Diet and ADHD in children
The study reviewed research published on the sugar-restricted, additive-free Feingold Diet, megavitamin therapies, omega-3 fatty acid supplementation and the suspected link between ADHD and a ‘Western-style’ high-fat, low-fibre diet.
Three to 5% of U.S. school children, or nearly five million youths, are diagnosed with ADHD, which involves hyperactive behaviour, inability to pay attention, and impulsivity. It is often treated with stimulant medications such as the controversial Ritalin drug.
The precise causes of ADHD in children are unknown, although studies have pointed to hereditary factors as well as social and environmental influences. Eating high-sugar and high-fat foods may exacerbate symptoms, some research has shown.
Which diet is right?
But while proposed interventions such as giving iron supplements or cutting out additives and food dyes have soared in popularity in recent years, the Pediatrics article said there is little solid science to back up those claims.
For instance, the much-hyped Feingold Diet which advocates no red or orange colour dyes in food as well as no apples, grapes, deli, sausage or hot dogs, was highly touted in the 1970s and 80s for improving symptoms in more than half of ADHD children. “Controlled studies failed to confirm the effectiveness of the diet to the extent claimed,” said the Pediatrics review, also noting that the regimen was very difficult for many parents to follow.
Similarly, studies focused on getting rid of potential allergens in the diet such as wheat, eggs, chocolate, cheese and nuts, have shown limited success with some ADHD kids “but a placebo effect could not be excluded”, said the study.
Even when it comes to sugar and diet soda, two elements which many parents believe can trigger hyperactivity in children, scientific studies have been unable to prove a definitive link. “The majority of controlled studies fail to demonstrate a significant adverse effect of sucrose or aspartame,” said the study.
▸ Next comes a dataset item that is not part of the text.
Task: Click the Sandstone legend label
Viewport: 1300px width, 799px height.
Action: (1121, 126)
The authors noted that avoiding high sugar foods in young children “may prevent diet-related exacerbations of ADHD”. But when parents restrict a child’s sugar intake in order to ward off bad behaviour, their inherent belief that it will work is likely to blur any objective assessment of whether it works or not. “In practice, the link between sugar and hyperactive behaviour is so universal in the opinion of parents of children with ADHD that no controlled study or physician counsel is likely to change this perception.”
The suspected role of zinc and iron-deficiency deserves further study, while megavitamin therapy has not been proven to work and may even be dangerous in the long term, the researchers said.
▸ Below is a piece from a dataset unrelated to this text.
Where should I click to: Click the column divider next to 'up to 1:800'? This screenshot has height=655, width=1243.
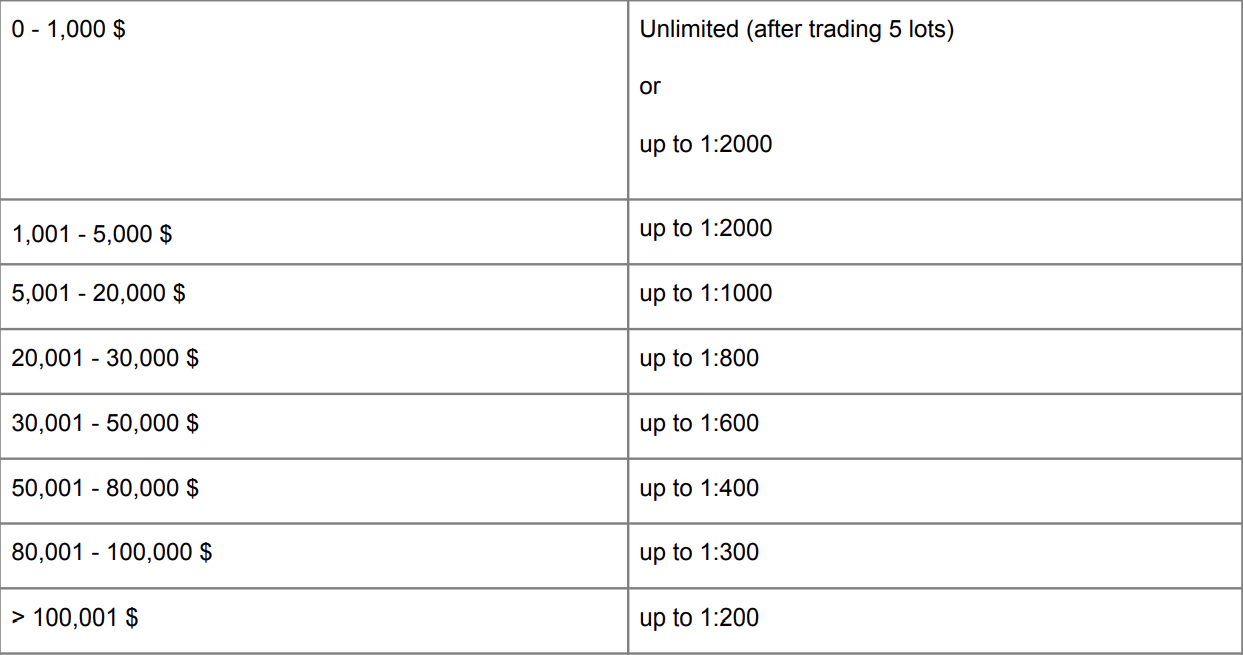pos(628,358)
Treatments for ADHD in children
For many parents, simply paying more attention to feeding their kids a healthy diet, rich in fish, vegetables, fruit, legumes and whole-grains, is likely to help. “A greater attention to the education of parents and children in a healthy dietary pattern, omitting items shown to predispose to ADHD, is perhaps the most promising and practical complementary or alternative treatment of ADHD,” said the study.
Andrew Adesman, chief of developmental and behavioral pediatrics at Steven and Alexandra Cohen Children’s Medical Centre of New York, who was not part of the study, said more research is needed into dietary treatments for ADHD in children.
“We have more questions than answers,” he said. “It is unfortunate that more research is not being done to examine the role of dietary interventions for the treatment of ADHD. Since some of these nutritional interventions cannot be patented, drug companies are not willing to underwrite the costs of the needed research.”